_Texto para leitura:_
___

O vazio existencial do homem contemporâneo |
Por Michel Aires de Souza
Que
sentido, que valor imprimimos a nossa ação? Somos seres incapazes de
contemplar ou tomar conhecimento do que cotidianamente fazemos de nossas
vidas. Por que fazemos o que fazemos? Por que levamos a vida que
levamos? Ora queremos um novo emprego; ora queremos um novo amor; ora
queremos um novo carro, ora queremos uma nova casa. Os homens sempre
estão em busca de dinheiro, poder, notoriedade ou divertimentos. Logo
que realizam um desejo surge outro desejo. Nunca estão satisfeitos.
Passam a vida buscando bens materiais ou bens simbólicos. São
eternamente inquietos e insatisfeitos. São governados por um querer cego
e irracional. Numa primeira análise somos levados a crer que o único
objetivo da vida dos homens é destruir sua própria solidão. Eles não
conseguem ficar sozinhos, precisam sempre de agitação. Estão sempre em
busca de algo. Envolvem-se em tarefas arriscadas e difíceis;
envolvem-se em projetos, conflitos ou conquista que, muitas vezes, lhes
trazem infelicidade. Não suportam o silêncio ou estar consigo mesmo.
Precisam do barulho, do ruído e da agitação. São incapazes de desligar a
televisão ou o rádio quando estão sozinhos em casa. Fogem da solidão
como o Diabo foge da cruz. Pascal no século XVII já havia pensado sobre
esse problema. Para ele as pessoas são agitadas, pois não conseguem
ficar consigo mesmas, são incapazes de refletirem sobre sua condição
miserável e mortal. Não querem refletir sobre sua condição humana,
permeada pela dor, dissolução e morte, nada os pode consolar.

___

_Tarefas propostas:_
• a. Extraia do texto sobre o vazio existencial, sem nenhuma alteração, o trecho que vai de "O vazio existencial" até "Nunca estão satisfeitos.", inclusive.
• b. Reescreva de forma mais curta o parágrafo do texto sobre o vazio existencial que começa com "Que sentido, que valor imprimimos a nossa ação?", preservando seus fatos principais.
Baseie-se apenas no texto sobre o vazio existencial.

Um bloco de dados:
___

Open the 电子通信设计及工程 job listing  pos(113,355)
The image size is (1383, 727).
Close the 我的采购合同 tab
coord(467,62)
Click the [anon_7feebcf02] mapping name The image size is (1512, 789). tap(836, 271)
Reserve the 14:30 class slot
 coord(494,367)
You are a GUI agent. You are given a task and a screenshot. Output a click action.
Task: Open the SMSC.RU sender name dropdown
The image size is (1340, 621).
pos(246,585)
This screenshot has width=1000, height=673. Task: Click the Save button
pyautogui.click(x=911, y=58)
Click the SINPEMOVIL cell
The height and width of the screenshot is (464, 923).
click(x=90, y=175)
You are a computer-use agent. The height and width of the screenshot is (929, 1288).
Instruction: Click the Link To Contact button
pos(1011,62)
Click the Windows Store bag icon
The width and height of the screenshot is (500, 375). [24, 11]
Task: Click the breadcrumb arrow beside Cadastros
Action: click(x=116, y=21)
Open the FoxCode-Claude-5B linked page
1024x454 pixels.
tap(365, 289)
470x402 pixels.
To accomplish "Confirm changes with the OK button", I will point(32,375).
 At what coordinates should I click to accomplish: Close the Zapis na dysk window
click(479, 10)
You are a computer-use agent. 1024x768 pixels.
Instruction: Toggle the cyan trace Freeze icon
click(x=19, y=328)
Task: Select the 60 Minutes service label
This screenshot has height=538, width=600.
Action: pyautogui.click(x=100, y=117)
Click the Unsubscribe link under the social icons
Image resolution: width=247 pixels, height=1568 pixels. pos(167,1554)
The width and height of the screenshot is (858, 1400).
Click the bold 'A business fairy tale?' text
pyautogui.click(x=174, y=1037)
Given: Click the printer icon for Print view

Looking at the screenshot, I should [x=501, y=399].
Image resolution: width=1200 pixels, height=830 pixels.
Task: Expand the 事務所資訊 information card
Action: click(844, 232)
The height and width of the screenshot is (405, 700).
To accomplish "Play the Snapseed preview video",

___

_Respostas aos problemas:_
• a.
O vazio existencial do homem contemporâneo |
Por Michel Aires de Souza
Que
sentido, que valor imprimimos a nossa ação? Somos seres incapazes de
contemplar ou tomar conhecimento do que cotidianamente fazemos de nossas
vidas. Por que fazemos o que fazemos? Por que levamos a vida que
levamos? Ora queremos um novo emprego; ora queremos um novo amor; ora
queremos um novo carro, ora queremos uma nova casa. Os homens sempre
estão em busca de dinheiro, poder, notoriedade ou divertimentos. Logo
que realizam um desejo surge outro desejo. Nunca estão satisfeitos.

• b. Não conseguimos perceber o que fazemos de nossas vidas nem por que vivemos como vivemos. Queremos sempre algo novo: emprego, amor, carro, casa. Buscamos dinheiro, poder, notoriedade ou divertimentos. Cada desejo realizado dá lugar a outro, e seguimos inquietos e insatisfeitos, governados por um querer cego e irracional. Parece que o único objetivo dos homens é destruir a própria solidão. Não suportam o silêncio nem ficar consigo mesmos. Precisam de barulho e agitação, e não desligam a televisão ou o rádio quando estão sozinhos. Envolvem-se em tarefas, projetos e conflitos que muitas vezes lhes trazem infelicidade. Pascal, no século XVII, já via nessa agitação a incapacidade de refletir sobre a condição humana, miserável e mortal, marcada pela dor, pela dissolução e pela morte.